Roanoke Times Copyright (c) 1995, Landmark Communications, Inc. DATE: TUESDAY, May 1, 1990 TAG: 9005010371 SECTION: EDITORIAL PAGE: A-8 EDITION: METRO SOURCE: DATELINE: LENGTH: Medium
Meanwhile, back on Earth are stacks of information about this planet, the solar system and the universe from 30 years of American space missions - and it's not being used. All this is written on an estimated 1 million reels of magnetic tape; most of it has not yet been sorted, catalogued, read or evaluated. Hundreds of thousands of those reels are being stored - if that is the word - under lamentable conditions, and could be lost to us and posterity.
The reels probably contain a lot of junk: Data from earlier missions were radioed back to Earth in great quantity and not always discriminately. But the reels also contain treasures. After sifting 10-year-old information, scientists recently constructed the clearest picture yet seen of Mars' biggest volcano. Upcoming are detailed photographs of the dark side of the moon.
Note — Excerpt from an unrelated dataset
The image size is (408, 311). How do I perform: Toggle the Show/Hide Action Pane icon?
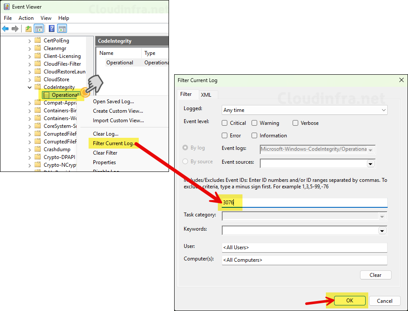(62, 29)
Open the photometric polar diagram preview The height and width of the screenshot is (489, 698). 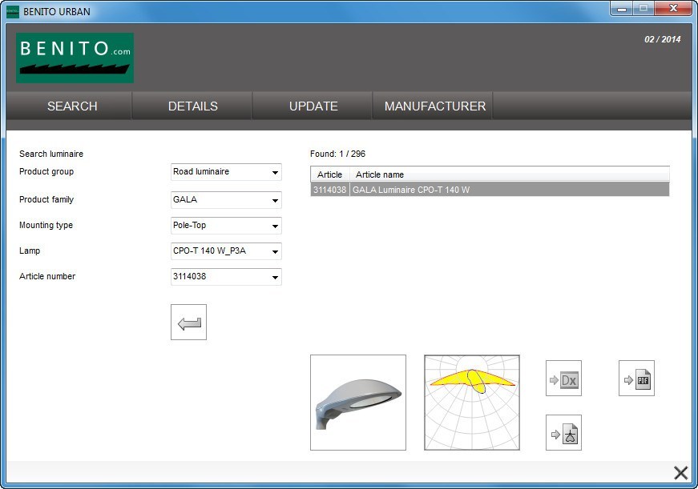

Elsewhere in this trove is information on global-climate change, loss of rain forests and the thinning of the ozone layer. Such intelligence could be vital to decisions governments are trying now to make on broad-scale environmental problems.
The National Aeronautics and Space Administration has always been better at gathering raw data than managing it. The General Accounting Office reports that NASA doesn't know just what it has on those reels, has never done an agencywide inventory, and doesn't have ready access to tapes stored in its centers or at universities.
GAO found piles of tapes tied down with steel straps, left in warm rooms, or kept in other conditions that could cause irreparable damage or loss. Tapes were prepared for use on data-processing hardware that may no longer exist.
One million tapes are only a beginning. NASA is preparing a "Mission to Planet Earth" program that is expected to produce more data in one day than in those previous 30 years. GAO says the NAS has started to address its data-management problems, but that more money is needed.
Uncle Sam became notorious for paying farmers to grow grain and then leaving much of it to rot. It's equally foolish to pay for valuable information and let it perish.